- Aharak Village location on Varanasi district map Aharak Aharak (Uttar Pradesh) Aharak Aharak (India)
- Coordinates: 25°25′23″N 82°53′37″E﻿ / ﻿25.423027°N 82.893669°E
- Country: India
- State: Uttar Pradesh
- District: Varanasi district
- Tehsil: Pindra
- Elevation: 84.638 m (277.68 ft)

Population (2011)
- • Total: 1,152

Languages
- • Official: Hindi
- Time zone: UTC+5:30 (IST)
- Postal code: 221202
- Telephone code: +91-5450
- Vehicle registration: UP65 XXXX
- Village code: 208706
- Lok Sabha constituency: Varanasi
- Vidhan Sabha constituency: Pindra

= Aharak =

Aharak is a village in Pindra Tehsil of Varanasi district in the Indian state of Uttar Pradesh. Aharak has its own gram panchayat by the same name as the village. The village is about 19 kilometers North-West of Varanasi city, 274 kilometers South-East of state capital Lucknow and 805 kilometers South-East of the national capital Delhi the village is well connected by different link road to the National Highway 31.

==Demography==
Aharak has a total population of 1,152 people amongst 139 families. Sex ratio of Aharak is 949 and child sex ratio is 1,000. Uttar Pradesh state average for both ratios is 912 and 902 respectively.
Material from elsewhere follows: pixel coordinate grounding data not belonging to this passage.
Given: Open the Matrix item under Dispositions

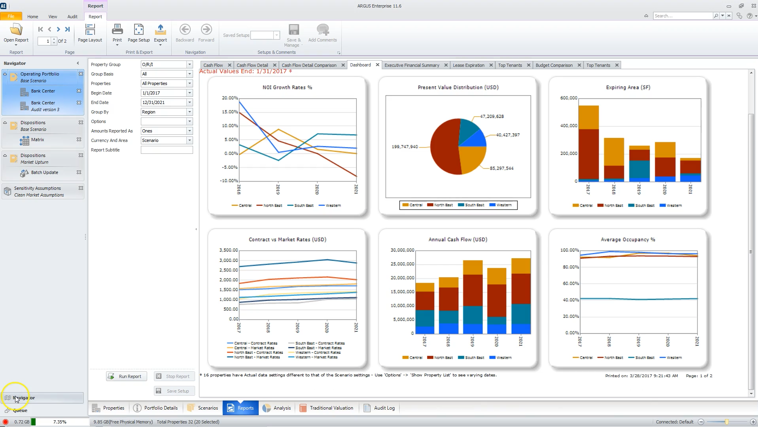Looking at the screenshot, I should (38, 140).
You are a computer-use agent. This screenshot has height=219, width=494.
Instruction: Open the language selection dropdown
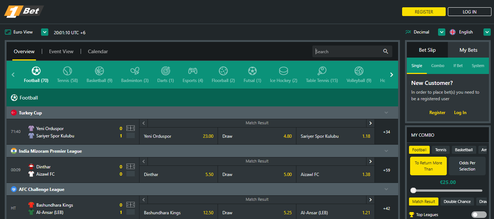click(x=487, y=32)
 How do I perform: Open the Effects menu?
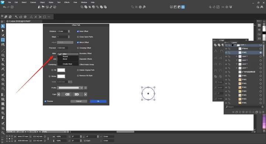coord(67,2)
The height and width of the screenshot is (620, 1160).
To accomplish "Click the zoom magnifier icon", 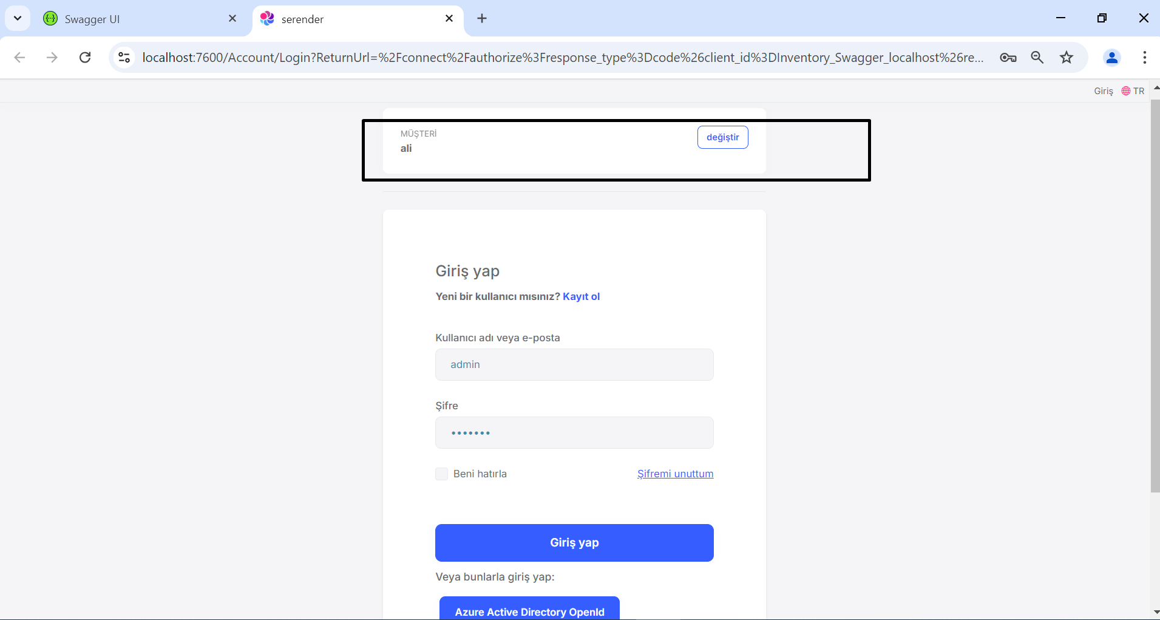I will [1037, 58].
| Details | Male | Female | Total | Comments |
| Number of houses | - | - | 139 | (census 2011) |
| Adult | 502 | 472 | 974 |
| Children (0–6 years) | 89 | 89 | 178 |
| Total population | 591 | 561 | 1,152 |
| Literacy | 85.26% | 62.29% | 74.13% |

==Transportation==
Aharak can be accessed by road and does not have a railway station of its own. Closest railway station to this village is Birapatti railway station (6.2 kilometers South-East). Nearest operational airports are Varanasi airport (6.7 kilometers North-West) and Allahabad Airports (143 kilometers West).

==See also==

- Pindra Tehsil
- Varanasi district

==Notes==
- All demographic data is based on 2011 Census of India.